Specifically, my favorite things are show-paren-mode, ido-mode, and rebinding
C-, and C-. to move back and forward between windows.

------
mark_h
Mine's on github too: <http://github.com/markhepburn/dotemacs>

It's quite large, and includes a lot of third-party stuff, much of it as
submodules.

It's relocatable (with additional platform and/or machine-specific loads)
which might be semi-interesting:
[http://everythingtastesbetterwithchilli.com/initialisation-f...](http://everythingtastesbetterwithchilli.com/initialisation-
file-portability-tweaks)

Little things off the top of my head that I find useful: * wind-move -- use
shift-arrow keys for window navigation * (fset 'yes-or-no-p 'y-or-n-p) *
browse-kill-ring * mic-paren-mode * rename-file-and-buffer from Yegge *
unscroll (undo inadvertent C-v) from Glickstein's book * lots of little tweaks
like using C-,/. for smooth scrolling up/down * uniquify to keep buffer names
unique * find-file-at-point

Lots of autloads for more efficient initialisation (although that's less of an
issue now that I'm using --daemon at startup)

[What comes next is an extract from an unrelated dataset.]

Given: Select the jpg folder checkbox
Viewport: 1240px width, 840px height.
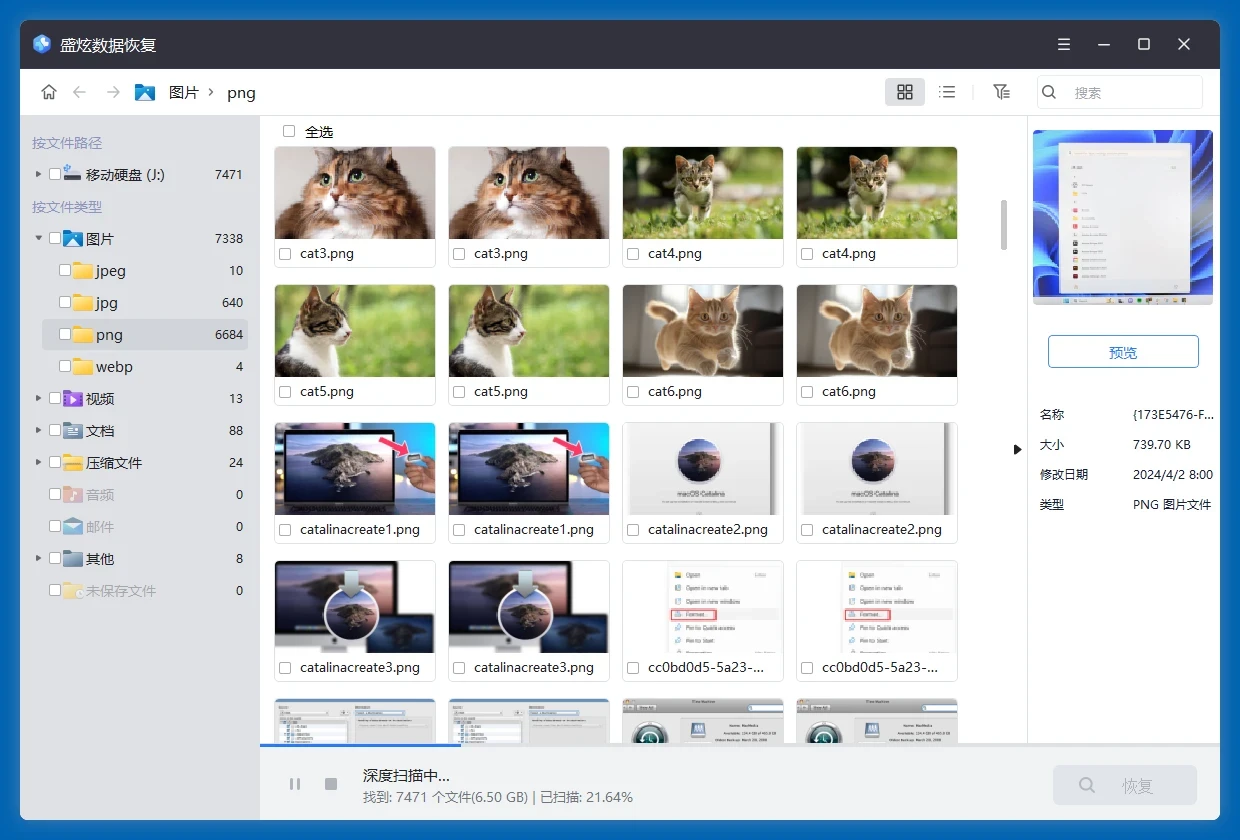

I do the usual UI tweaks like turning off the menu and tool bar, using ido
mode (with smex -- ido for commands), etc. There's not a lot of keys that I
rebind, but I do change backward-kill-word to C-w (consistent with shell
usage), and kill-region to C-xC-k. Both those suggestions were from Yegge's
effective emacs article which is worth a browse; I've ignored his advice to
also change M-x to C-xC-m though.

------
pyronicide
Check out: <http://github.com/technomancy/emacs-starter-kit>

I've modified it slightly, but overall it set emacs up better than I new was
possible (and introduced me to some add ons I didn't know existed).

------
almost
Very little, my .emacs just loads a whole load of other .el files. There's
quite a lot in them though :) Here's a very very useful few lines if you're on
X Windows:

    
    
        ; Fix copy-paste between emacs and other x programs
        (setq x-select-enable-clipboard t)
        (if (functionp 'x-cut-buffer-or-selection-value)
            (setq interprogram-paste-function 'x-cut-buffer-or-selection-value))
    

All your problems with cut and paste between Emacs and other programs? Gone!

The if statement stops it failing when you use it on other platforms.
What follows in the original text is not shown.